As IPCC co-chair Hans-Otto Pörtner said ahead of the report's publication, the world is entering a decisive decade for turning the ship around and avoiding the worst consequences of climate change.
"There is limited time to launch successful action," the marine biologist said, as he called for a sharp reduction in greenhouse gases emissions, along with adaptations to reduce the danger of death and injury due to our enviornment.
Impacts, Adaptation, and Vulnerability
The lengthy UN report, titled Impacts, Adaptation and Vulnerability, has recommended restoring natural spaces.
It also called for radical changes in humans' lifestyles. It said that eating less meat was needed, for example, as the large areas of agricultural land required for livestock and meat production often leads to deforestation and serious consequences in CO2 emissions.
The report's co-author Daniela Jacob highlighted more necessary changes in heating and transportation as well. More cycling, less driving, more travelling by train, and less air travel are all important, she said.
"What is good today for me and my health is also good for the climate.

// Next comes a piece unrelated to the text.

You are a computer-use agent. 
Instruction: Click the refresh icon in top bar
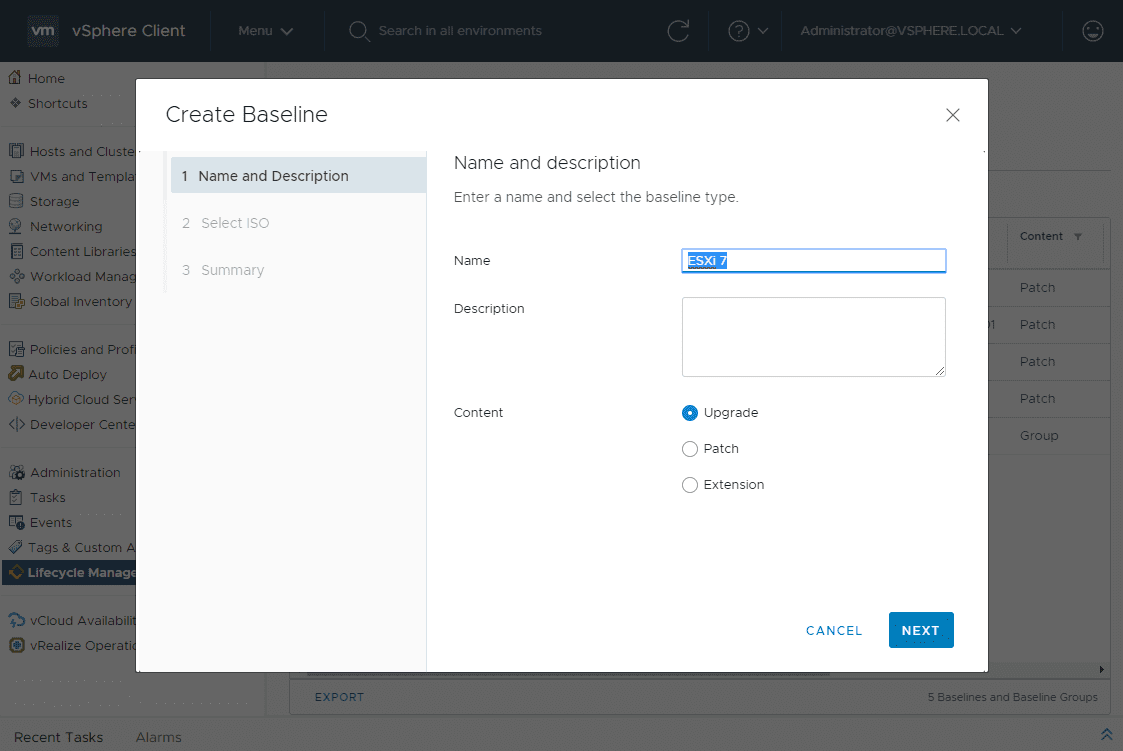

A more climate-resilient world is also a cleaner world," the meteorologist explained.
The report also noted the link between preventing climate change and conserving nature, as well as illustrating how ill-conceived measures to prevent global warming could hit biodiversity, citing huge areas of land being given over to rapeseed or maize cultivation for the production of biofuels.
This is the second of four reports to be released in the IPCC's latest assessment cycle. The first was unveiled last August and was an analysis of the stacks of climate studies since the last major evaluation over seven years ago.
In what the UN Secretary General António Guterres described as a "code red for humanity," the first report called the changes to the climate "unprecedented" and projected that rapid emissions cuts were required, or the world would soon blow past the Paris Agreement's warming threshold.
Globally, the average surface temperature is about 1.2 degrees Celsius above pre-industrial levels and barreling towards the 1.5-degree threshold scientists say humans must stay at or below to avoid the most catastrophic effects of climate change.
That humans — through the burning of fossil fuels, intensive farming, deforestation, livestock breeding and pollution — are above all responsible for climate change is undisputed among scientists.
The Geneva-based IPCC is a UN body, so its publications are approved in advance by governments. The expert panel does not conduct its own research, but sifts through studies published over the years – in this case more than 34,000.